#### BRIEF
Can you copy out the material below word for word, starting at its very first line and ending at the line that contains "Novosti (1040, 26)", with both of those lines included?

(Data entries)
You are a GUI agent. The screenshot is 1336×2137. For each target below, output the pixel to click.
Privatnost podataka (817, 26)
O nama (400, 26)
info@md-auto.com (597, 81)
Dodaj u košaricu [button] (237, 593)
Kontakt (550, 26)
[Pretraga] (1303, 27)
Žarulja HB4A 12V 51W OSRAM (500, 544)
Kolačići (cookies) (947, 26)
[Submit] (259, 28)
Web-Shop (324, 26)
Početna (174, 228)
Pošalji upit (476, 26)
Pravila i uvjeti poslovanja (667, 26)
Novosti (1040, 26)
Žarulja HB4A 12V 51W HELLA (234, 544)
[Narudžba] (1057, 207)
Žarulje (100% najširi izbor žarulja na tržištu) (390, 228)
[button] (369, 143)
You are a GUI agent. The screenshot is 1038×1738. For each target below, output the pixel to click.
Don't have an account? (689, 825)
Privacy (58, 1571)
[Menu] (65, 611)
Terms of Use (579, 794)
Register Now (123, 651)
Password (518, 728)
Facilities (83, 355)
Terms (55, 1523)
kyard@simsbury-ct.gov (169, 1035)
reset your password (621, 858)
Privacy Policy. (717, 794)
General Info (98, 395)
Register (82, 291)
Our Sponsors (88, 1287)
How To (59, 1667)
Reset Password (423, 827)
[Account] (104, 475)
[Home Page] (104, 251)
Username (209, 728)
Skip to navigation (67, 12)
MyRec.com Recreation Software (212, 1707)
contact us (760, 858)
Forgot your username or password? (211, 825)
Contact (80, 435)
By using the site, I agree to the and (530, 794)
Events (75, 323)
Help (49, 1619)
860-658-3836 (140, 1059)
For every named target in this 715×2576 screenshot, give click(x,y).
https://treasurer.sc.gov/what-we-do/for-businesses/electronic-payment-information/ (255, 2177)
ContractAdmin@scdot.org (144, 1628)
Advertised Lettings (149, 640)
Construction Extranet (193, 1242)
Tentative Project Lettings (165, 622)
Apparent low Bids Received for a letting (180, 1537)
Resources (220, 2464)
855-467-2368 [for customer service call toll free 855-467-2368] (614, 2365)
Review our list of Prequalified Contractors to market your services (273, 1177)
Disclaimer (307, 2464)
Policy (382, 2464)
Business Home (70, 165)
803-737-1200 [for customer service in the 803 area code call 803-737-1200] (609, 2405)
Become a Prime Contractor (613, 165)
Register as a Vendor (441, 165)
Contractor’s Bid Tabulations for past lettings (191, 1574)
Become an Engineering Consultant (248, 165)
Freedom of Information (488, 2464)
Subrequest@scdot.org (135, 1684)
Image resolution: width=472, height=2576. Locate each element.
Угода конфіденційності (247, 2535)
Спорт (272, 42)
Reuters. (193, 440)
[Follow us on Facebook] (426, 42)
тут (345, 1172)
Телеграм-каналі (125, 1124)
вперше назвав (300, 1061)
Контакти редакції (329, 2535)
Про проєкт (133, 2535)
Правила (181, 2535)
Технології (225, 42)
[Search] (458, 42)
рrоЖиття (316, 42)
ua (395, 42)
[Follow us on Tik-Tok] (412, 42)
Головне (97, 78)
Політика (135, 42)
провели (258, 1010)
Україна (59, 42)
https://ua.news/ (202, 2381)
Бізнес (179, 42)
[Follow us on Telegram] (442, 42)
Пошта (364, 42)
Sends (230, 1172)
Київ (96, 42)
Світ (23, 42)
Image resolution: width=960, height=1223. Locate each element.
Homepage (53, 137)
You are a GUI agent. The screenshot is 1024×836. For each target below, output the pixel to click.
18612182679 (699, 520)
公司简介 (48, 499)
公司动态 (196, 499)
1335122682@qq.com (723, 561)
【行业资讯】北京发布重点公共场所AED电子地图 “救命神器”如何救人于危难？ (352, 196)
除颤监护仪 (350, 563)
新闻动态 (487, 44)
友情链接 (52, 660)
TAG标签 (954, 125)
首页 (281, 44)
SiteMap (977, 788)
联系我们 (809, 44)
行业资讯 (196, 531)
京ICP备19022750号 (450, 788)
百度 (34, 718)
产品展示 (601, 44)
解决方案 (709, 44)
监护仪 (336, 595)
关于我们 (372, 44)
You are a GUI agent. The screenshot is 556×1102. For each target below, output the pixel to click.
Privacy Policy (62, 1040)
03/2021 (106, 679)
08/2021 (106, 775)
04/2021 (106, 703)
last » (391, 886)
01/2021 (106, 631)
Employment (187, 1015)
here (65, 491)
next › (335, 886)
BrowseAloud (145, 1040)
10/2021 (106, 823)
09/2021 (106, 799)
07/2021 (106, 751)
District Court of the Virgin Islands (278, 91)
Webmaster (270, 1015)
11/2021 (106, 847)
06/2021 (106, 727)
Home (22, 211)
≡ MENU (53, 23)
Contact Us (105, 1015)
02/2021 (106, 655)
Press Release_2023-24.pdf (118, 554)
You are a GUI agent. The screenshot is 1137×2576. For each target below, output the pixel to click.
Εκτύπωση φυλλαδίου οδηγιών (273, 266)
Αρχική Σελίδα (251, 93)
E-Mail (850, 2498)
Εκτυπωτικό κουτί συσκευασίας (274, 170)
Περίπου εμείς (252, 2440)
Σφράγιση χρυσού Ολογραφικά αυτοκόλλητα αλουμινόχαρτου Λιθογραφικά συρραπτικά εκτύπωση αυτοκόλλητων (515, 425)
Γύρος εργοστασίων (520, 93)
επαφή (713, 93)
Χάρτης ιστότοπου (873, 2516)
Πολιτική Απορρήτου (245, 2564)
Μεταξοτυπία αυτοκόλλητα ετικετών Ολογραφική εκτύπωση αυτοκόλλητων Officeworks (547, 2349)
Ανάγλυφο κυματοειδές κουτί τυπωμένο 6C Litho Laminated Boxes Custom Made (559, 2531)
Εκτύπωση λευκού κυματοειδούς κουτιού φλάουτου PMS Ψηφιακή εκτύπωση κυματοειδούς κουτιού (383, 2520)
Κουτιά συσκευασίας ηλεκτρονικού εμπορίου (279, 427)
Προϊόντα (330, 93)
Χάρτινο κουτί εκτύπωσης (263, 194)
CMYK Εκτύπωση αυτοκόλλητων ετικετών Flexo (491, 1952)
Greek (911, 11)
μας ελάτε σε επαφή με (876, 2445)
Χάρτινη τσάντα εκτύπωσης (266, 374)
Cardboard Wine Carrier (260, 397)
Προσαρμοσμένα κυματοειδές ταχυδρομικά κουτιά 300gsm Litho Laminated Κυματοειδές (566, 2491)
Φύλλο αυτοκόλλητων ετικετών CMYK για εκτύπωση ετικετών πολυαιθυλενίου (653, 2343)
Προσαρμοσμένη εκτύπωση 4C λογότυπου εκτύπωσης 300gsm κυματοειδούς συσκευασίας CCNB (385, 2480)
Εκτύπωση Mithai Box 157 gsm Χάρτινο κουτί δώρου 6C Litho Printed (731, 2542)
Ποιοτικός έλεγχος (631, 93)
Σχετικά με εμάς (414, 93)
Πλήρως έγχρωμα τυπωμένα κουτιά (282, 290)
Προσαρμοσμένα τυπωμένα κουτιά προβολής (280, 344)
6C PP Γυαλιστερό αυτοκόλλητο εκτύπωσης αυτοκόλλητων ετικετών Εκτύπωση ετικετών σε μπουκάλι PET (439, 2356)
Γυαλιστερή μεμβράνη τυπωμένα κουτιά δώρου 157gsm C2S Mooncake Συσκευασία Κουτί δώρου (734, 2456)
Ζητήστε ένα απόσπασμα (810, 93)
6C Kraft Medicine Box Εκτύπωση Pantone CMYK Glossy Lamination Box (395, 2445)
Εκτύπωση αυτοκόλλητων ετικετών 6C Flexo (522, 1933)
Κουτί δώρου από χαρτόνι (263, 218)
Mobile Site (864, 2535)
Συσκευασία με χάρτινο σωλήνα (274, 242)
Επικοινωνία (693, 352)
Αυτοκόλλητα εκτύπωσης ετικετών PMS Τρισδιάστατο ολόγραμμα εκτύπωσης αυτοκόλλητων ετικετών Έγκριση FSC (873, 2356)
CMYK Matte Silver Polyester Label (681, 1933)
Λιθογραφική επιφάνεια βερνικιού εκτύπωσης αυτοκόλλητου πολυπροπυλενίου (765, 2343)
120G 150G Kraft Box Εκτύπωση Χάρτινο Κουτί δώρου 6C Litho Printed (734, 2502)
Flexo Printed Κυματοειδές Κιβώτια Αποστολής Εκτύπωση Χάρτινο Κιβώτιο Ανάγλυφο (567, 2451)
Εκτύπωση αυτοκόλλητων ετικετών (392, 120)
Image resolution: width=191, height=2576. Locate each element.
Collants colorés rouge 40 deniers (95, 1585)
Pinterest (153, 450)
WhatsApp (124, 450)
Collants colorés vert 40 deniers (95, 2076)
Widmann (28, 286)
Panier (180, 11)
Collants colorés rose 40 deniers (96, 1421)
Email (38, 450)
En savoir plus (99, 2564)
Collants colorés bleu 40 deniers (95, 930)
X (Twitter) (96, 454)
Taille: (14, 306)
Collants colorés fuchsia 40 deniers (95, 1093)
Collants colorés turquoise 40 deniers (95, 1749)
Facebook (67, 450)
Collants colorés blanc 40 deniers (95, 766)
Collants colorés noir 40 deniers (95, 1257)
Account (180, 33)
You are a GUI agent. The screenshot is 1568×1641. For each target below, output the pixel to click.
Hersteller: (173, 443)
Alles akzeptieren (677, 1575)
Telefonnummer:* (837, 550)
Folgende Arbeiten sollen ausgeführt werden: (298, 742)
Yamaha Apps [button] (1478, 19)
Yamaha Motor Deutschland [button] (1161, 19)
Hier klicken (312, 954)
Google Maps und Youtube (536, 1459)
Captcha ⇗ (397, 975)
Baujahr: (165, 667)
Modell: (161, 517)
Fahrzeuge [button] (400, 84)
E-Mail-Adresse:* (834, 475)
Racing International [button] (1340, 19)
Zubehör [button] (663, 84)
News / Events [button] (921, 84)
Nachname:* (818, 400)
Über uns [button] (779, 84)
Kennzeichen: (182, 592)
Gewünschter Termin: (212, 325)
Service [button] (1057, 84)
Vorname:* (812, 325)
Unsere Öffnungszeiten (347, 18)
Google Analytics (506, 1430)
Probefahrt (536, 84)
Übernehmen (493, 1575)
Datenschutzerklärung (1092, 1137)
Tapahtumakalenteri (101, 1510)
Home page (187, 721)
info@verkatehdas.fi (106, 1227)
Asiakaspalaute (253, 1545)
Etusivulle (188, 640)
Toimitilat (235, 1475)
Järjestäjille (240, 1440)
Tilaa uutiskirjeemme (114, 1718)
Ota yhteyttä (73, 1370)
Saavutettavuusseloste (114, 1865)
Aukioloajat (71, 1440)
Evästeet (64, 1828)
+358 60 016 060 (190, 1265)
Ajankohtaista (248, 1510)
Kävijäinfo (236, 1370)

#### REPLY
You are a GUI agent. The screenshot is 1336×2137. For each target below, output the pixel to click.
Privatnost podataka (817, 26)
O nama (400, 26)
info@md-auto.com (597, 81)
Dodaj u košaricu [button] (237, 593)
Kontakt (550, 26)
[Pretraga] (1303, 27)
Žarulja HB4A 12V 51W OSRAM (500, 544)
Kolačići (cookies) (947, 26)
[Submit] (259, 28)
Web-Shop (324, 26)
Početna (174, 228)
Pošalji upit (476, 26)
Pravila i uvjeti poslovanja (667, 26)
Novosti (1040, 26)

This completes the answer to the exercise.